Nor is the criticism confined to the Democratic Party. Similar voices are beginning to emerge on the American Right as well. When media figures such as Megyn Kelly publicly wonder why American blood is being shed while the Israeli prime minister’s son is relaxing on Miami Beach, it becomes clear that the cracks in Israel’s bipartisan support are widening.
Meanwhile, as the US-Israel relationship increasingly narrows to the personal bond between Netanyahu and Trump, Israel’s political opposition appears paralyzed. Yair Lapid, Yair Golan, Gadi Eisenkot and Avigdor Liberman-leaders who often seem disconnected from the strategic reality unfolding before them-barely address the erosion of one of the central pillars of Israel’s national security.
Where are the delegations to Washington? Where is the painstaking work with Democratic senators and lawmakers? Where is the effort to rebuild the bipartisan foundation that Dermer helped dismantle? Instead, Israel’s opposition appears trapped in the narrow calculations of domestic politics while the strategic ground beneath the US-Israel relationship continues to shift.
The alliance between Israel and the United States may still appear solid today, but in reality it reflects the final chapter of a passing era.
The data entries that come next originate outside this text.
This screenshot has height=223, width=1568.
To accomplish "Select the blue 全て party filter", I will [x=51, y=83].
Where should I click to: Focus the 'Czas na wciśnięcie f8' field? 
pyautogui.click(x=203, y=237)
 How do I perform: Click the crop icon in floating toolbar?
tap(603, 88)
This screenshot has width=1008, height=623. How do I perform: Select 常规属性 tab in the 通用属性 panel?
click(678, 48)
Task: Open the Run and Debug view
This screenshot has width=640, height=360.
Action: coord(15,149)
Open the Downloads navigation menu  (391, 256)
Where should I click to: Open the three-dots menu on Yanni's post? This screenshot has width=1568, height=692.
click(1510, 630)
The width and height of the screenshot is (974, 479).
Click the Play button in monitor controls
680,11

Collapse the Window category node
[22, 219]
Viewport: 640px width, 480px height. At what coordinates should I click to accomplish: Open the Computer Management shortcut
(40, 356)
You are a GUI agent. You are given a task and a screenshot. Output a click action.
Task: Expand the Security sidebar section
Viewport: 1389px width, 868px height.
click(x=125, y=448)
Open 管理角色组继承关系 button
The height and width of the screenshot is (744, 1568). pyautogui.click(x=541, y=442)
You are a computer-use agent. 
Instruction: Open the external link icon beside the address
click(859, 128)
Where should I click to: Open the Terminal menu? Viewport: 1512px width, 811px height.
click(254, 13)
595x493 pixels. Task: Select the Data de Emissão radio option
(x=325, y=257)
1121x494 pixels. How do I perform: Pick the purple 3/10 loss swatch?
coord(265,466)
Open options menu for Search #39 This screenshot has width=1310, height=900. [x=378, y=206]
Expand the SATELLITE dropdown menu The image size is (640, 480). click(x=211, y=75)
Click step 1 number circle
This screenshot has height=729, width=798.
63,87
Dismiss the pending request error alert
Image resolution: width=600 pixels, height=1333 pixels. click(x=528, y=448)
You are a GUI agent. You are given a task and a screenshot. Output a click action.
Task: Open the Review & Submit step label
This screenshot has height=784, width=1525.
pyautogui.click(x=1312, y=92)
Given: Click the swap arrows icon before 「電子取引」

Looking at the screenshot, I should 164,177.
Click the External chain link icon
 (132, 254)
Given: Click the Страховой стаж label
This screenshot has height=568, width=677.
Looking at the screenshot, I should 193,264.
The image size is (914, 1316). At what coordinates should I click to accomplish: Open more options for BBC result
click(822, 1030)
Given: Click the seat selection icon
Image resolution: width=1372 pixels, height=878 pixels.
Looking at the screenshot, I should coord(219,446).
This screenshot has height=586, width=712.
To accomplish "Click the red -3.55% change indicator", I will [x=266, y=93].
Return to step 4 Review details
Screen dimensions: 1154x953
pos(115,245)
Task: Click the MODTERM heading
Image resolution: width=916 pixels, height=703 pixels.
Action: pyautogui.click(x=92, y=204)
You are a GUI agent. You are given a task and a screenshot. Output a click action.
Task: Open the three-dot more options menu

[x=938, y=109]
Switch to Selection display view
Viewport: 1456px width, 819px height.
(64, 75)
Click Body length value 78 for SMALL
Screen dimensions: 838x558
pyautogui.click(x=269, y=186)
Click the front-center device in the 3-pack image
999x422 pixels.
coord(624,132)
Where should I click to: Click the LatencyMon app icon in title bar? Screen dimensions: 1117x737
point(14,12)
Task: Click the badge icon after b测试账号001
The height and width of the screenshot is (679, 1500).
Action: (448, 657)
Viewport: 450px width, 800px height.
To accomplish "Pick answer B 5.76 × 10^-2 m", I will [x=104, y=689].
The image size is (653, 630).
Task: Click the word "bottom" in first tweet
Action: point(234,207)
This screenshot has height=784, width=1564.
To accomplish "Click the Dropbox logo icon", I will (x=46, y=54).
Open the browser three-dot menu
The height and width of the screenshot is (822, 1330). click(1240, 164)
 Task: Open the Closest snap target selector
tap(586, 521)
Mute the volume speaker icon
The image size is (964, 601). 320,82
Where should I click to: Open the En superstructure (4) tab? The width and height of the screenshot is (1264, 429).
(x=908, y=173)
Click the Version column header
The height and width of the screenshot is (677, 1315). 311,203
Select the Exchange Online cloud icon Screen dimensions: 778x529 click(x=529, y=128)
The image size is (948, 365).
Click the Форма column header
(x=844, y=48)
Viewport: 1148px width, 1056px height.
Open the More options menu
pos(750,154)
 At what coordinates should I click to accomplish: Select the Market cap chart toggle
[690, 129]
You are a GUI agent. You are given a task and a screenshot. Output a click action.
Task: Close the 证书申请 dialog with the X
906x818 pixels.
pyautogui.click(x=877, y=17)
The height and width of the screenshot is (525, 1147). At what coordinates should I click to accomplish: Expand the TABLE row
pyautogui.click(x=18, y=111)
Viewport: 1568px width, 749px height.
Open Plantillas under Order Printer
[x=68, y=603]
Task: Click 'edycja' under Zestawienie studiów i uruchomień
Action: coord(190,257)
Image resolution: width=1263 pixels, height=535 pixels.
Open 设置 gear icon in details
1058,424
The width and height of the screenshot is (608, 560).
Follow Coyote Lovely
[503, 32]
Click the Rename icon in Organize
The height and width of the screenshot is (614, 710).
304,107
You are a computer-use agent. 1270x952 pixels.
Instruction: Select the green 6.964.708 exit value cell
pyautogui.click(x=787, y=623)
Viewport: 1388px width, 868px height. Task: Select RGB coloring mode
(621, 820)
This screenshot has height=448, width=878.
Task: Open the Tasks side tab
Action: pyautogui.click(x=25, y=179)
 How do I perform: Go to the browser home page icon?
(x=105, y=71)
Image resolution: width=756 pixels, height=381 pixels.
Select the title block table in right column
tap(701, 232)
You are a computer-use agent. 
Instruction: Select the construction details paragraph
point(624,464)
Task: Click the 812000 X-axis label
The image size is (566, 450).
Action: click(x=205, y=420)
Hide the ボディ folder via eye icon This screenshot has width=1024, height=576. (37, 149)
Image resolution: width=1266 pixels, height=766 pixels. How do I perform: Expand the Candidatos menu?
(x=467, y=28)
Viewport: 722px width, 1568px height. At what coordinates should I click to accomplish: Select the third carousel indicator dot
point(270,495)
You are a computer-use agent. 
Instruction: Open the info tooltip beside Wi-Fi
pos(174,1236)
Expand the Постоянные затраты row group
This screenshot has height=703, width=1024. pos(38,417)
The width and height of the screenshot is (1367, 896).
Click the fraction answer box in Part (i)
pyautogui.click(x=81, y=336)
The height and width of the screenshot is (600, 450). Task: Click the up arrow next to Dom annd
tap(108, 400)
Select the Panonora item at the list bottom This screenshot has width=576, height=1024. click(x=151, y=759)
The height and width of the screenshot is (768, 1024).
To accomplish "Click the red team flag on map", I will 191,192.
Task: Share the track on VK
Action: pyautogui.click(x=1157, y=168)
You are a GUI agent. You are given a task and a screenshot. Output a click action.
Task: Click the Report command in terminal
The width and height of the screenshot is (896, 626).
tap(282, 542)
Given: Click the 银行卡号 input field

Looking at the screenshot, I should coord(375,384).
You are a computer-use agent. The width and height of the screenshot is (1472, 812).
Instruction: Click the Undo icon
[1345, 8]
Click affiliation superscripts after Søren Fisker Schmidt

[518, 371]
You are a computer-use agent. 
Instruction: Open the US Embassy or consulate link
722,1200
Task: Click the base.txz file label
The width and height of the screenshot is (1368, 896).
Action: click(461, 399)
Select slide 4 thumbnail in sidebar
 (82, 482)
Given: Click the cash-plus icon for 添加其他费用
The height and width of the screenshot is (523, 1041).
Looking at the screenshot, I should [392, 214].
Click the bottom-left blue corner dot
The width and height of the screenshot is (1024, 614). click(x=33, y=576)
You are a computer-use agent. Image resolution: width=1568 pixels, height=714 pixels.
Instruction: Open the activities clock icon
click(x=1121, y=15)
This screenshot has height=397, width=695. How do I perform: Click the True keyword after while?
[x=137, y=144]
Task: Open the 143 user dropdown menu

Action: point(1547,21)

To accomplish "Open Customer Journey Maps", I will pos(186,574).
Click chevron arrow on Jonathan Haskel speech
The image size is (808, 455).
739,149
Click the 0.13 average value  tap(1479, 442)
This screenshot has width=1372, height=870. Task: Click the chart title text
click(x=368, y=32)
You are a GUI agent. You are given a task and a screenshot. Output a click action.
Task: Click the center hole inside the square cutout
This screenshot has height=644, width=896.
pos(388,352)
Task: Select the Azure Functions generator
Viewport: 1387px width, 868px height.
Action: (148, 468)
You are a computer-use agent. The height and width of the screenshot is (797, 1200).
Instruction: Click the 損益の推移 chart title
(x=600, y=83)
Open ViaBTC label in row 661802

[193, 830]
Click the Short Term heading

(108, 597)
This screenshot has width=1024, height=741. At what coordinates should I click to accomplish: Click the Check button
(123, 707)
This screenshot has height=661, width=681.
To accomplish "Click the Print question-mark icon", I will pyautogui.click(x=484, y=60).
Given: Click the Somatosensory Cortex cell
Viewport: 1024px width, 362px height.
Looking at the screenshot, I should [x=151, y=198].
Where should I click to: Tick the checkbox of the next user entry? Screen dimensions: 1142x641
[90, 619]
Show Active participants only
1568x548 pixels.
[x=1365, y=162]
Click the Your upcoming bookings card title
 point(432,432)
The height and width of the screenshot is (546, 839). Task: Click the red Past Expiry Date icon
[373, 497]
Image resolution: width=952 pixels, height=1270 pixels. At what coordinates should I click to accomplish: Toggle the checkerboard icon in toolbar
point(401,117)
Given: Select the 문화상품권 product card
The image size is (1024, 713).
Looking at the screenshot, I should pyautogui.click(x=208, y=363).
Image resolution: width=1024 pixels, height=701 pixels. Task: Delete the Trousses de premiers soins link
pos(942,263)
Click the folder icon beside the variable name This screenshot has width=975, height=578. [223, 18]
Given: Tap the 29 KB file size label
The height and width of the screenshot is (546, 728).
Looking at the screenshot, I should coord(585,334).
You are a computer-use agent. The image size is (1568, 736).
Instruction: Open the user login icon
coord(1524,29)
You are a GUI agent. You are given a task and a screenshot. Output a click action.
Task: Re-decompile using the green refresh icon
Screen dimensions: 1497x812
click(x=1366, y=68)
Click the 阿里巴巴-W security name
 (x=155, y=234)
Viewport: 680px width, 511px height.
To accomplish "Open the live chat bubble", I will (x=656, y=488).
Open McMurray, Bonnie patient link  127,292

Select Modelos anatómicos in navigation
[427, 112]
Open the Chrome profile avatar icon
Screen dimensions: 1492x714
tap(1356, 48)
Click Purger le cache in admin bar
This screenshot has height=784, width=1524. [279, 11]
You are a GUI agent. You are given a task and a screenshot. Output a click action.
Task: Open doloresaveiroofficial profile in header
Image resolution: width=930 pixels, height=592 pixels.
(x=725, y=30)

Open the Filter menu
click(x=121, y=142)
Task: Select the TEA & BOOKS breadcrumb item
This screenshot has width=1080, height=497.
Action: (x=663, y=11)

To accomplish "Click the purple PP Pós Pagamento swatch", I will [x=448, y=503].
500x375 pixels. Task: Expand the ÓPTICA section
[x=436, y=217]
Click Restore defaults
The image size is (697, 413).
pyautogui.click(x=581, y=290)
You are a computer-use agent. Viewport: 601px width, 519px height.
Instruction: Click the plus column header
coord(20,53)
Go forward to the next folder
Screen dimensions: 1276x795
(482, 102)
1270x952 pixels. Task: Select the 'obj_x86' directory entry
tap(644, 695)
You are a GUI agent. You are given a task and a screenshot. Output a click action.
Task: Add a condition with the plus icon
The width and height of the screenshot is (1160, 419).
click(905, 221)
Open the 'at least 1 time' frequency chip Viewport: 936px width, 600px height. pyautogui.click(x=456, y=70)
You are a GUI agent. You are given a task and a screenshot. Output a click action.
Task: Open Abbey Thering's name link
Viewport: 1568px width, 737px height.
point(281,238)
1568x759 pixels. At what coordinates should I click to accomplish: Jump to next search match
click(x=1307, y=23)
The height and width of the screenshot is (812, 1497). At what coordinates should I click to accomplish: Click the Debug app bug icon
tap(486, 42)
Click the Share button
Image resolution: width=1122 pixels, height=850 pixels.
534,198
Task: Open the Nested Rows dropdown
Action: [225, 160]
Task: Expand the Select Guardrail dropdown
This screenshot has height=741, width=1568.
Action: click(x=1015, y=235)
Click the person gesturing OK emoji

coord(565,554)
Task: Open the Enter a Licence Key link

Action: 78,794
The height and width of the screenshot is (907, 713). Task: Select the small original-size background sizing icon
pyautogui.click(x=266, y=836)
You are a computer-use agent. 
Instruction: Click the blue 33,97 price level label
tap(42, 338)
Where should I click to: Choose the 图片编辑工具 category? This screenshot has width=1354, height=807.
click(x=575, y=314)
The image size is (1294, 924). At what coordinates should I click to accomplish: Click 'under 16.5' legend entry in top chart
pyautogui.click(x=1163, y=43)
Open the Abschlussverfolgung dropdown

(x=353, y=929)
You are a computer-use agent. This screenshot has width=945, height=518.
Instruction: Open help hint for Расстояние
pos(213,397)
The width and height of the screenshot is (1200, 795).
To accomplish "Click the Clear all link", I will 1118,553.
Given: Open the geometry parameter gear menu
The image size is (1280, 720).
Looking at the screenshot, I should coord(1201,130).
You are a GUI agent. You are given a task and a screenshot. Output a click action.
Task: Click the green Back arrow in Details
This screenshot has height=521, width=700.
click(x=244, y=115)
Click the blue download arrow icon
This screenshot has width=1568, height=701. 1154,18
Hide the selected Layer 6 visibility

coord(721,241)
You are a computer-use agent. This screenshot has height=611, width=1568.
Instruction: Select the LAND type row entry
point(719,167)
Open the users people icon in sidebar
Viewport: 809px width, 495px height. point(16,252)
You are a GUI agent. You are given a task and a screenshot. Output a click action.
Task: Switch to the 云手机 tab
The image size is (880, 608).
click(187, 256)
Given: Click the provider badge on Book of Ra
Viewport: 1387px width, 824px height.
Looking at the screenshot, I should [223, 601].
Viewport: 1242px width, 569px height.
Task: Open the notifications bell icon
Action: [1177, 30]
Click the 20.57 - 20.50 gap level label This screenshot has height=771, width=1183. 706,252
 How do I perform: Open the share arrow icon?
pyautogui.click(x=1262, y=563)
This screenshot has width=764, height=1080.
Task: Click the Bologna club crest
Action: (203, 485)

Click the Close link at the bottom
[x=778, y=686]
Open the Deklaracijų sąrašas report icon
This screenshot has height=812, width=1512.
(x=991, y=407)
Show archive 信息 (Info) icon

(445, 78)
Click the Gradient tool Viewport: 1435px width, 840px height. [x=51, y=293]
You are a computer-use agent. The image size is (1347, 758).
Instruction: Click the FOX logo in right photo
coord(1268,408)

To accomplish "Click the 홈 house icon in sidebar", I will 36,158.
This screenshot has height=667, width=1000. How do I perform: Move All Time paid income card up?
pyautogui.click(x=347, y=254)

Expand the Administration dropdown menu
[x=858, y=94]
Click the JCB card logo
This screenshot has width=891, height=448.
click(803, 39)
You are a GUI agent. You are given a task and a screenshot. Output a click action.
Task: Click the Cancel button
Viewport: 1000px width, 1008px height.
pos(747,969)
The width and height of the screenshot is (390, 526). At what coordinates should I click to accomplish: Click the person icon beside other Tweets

The automatic political support that Israel has long enjoyed in Washington is unlikely to survive beyond the tenure of the current president.
Newsom’s remarks are not merely a warning-they are a preview of what lies ahead. The American political mainstream has discovered that criticizing Israel-once considered the ‘third rail’ of American politics-may now be a pathway to the White House. And it was Benjamin Netanyahu who handed them that key on a silver platter.